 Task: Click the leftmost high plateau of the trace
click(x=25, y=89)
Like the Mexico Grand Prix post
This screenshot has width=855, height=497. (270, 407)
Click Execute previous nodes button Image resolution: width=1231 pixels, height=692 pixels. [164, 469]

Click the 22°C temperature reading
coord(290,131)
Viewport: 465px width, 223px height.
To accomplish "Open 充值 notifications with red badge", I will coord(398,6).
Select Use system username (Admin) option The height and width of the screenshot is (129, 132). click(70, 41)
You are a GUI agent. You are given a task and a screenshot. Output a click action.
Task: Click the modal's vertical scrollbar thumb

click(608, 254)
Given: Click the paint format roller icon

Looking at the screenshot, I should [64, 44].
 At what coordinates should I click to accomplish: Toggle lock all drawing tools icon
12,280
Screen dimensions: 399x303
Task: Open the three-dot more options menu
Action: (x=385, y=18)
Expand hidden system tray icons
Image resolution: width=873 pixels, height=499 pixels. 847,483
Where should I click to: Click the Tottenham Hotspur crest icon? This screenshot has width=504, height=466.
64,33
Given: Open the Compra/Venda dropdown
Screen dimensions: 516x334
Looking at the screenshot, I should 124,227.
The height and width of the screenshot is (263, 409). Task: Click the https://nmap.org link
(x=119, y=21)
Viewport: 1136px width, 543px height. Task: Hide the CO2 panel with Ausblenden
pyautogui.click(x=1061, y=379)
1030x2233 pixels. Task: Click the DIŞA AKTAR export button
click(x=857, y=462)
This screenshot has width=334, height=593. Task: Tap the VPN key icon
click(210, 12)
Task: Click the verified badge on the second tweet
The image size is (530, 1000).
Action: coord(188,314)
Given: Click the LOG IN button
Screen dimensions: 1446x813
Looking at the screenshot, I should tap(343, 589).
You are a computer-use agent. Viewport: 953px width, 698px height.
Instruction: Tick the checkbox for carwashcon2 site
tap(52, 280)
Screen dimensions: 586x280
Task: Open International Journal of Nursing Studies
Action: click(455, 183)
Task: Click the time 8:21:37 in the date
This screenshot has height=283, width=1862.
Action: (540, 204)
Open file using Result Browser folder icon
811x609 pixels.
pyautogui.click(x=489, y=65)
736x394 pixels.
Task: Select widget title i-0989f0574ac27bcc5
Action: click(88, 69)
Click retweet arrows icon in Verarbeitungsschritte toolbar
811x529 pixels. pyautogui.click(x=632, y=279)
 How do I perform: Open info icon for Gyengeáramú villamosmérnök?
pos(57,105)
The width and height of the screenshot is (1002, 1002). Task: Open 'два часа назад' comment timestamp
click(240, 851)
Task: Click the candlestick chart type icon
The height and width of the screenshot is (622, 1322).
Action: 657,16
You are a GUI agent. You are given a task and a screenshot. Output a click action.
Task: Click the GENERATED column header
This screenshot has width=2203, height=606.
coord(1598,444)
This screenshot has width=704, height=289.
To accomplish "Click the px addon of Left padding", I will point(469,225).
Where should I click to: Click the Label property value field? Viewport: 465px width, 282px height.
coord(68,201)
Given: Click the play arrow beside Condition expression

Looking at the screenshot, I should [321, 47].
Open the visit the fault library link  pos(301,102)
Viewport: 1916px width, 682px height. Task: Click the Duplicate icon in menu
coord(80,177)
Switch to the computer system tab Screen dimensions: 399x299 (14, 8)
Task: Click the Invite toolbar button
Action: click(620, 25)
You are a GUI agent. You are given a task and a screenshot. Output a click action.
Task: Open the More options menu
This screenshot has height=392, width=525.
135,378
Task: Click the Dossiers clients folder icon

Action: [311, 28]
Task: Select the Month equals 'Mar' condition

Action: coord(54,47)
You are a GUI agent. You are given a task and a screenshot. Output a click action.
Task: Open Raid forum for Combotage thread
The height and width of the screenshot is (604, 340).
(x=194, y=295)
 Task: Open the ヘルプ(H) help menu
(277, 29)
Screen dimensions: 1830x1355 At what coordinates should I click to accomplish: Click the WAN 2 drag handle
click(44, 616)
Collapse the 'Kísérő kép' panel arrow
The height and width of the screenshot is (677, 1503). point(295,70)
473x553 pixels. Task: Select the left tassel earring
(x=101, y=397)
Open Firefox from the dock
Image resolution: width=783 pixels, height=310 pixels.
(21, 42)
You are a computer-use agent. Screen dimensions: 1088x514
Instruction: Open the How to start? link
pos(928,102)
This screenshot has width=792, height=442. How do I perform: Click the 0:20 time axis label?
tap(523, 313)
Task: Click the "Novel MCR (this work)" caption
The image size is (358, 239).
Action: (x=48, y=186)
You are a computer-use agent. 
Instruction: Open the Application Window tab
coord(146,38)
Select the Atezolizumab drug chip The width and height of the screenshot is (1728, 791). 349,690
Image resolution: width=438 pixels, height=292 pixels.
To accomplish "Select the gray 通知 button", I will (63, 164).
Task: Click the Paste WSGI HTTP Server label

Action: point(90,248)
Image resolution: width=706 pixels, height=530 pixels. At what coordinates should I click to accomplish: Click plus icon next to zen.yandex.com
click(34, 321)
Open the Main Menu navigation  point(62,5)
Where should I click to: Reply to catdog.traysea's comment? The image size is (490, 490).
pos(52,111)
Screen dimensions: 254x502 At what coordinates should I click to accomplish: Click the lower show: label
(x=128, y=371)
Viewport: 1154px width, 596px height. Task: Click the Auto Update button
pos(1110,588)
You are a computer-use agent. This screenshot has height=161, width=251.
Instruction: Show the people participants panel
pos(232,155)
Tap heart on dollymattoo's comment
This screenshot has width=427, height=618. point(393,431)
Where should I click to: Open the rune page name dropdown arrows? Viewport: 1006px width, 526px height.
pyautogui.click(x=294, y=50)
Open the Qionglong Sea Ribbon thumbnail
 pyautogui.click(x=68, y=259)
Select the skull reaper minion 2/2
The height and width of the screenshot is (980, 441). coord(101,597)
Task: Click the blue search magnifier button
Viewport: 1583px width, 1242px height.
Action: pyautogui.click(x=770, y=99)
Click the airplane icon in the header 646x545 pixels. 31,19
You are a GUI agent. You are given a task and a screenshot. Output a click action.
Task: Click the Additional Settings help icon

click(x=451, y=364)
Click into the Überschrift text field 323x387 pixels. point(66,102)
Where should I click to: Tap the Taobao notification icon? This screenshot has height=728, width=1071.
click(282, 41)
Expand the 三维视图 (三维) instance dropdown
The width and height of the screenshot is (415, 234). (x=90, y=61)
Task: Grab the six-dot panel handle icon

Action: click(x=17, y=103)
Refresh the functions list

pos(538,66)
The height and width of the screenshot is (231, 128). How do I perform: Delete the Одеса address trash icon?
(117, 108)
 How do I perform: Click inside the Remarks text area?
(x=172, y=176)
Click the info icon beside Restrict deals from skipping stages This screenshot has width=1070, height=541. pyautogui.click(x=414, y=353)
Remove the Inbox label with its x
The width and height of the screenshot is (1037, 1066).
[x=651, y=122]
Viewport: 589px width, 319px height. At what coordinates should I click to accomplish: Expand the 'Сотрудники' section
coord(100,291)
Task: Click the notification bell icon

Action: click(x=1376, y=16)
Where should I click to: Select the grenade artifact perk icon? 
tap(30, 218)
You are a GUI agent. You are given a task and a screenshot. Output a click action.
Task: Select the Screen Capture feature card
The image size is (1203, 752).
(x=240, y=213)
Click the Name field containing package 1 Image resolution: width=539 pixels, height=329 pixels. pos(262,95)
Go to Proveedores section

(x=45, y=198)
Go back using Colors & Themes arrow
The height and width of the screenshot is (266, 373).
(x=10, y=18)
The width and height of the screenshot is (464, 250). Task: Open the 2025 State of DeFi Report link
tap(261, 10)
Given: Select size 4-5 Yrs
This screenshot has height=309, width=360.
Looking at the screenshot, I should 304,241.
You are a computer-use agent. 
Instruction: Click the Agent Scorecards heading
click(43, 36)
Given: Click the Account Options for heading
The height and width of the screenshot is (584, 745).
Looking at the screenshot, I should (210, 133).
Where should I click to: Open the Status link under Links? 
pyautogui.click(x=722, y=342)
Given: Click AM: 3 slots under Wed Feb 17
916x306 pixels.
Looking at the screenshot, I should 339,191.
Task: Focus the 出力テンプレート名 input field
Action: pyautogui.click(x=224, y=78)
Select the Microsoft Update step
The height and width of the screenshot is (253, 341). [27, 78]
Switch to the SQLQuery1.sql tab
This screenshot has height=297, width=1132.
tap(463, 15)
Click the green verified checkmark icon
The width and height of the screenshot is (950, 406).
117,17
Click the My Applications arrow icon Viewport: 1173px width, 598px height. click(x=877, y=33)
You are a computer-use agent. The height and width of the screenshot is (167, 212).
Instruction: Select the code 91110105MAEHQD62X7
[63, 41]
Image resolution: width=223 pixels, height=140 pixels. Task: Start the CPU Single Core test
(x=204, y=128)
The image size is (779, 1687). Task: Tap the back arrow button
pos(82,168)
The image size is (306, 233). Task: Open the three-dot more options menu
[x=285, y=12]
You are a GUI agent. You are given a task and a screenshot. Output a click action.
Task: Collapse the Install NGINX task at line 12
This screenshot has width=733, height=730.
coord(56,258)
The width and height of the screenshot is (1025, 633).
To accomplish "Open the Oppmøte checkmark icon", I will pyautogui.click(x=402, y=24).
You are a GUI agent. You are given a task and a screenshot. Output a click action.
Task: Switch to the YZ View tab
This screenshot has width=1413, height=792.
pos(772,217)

------------------------------------

ASSIGNED TASK: Start with the line above that contains "Task: Open the More options menu" and stop after the line that contains "Image resolution: width=438". Output those lines exactly, and only those.

TASK SOLUTION:
Task: Open the More options menu
This screenshot has height=392, width=525.
135,378
Task: Click the Dossiers clients folder icon

Action: [311, 28]
Task: Select the Month equals 'Mar' condition

Action: coord(54,47)
You are a GUI agent. You are given a task and a screenshot. Output a click action.
Task: Open Raid forum for Combotage thread
The height and width of the screenshot is (604, 340).
(x=194, y=295)
 Task: Open the ヘルプ(H) help menu
(277, 29)
Screen dimensions: 1830x1355 At what coordinates should I click to accomplish: Click the WAN 2 drag handle
click(44, 616)
Collapse the 'Kísérő kép' panel arrow
The height and width of the screenshot is (677, 1503). point(295,70)
473x553 pixels. Task: Select the left tassel earring
(x=101, y=397)
Open Firefox from the dock
Image resolution: width=783 pixels, height=310 pixels.
(21, 42)
You are a computer-use agent. Screen dimensions: 1088x514
Instruction: Open the How to start? link
pos(928,102)
This screenshot has width=792, height=442. How do I perform: Click the 0:20 time axis label?
tap(523, 313)
Task: Click the "Novel MCR (this work)" caption
The image size is (358, 239).
Action: (x=48, y=186)
You are a computer-use agent. 
Instruction: Open the Application Window tab
coord(146,38)
Select the Atezolizumab drug chip The width and height of the screenshot is (1728, 791). 349,690
Image resolution: width=438 pixels, height=292 pixels.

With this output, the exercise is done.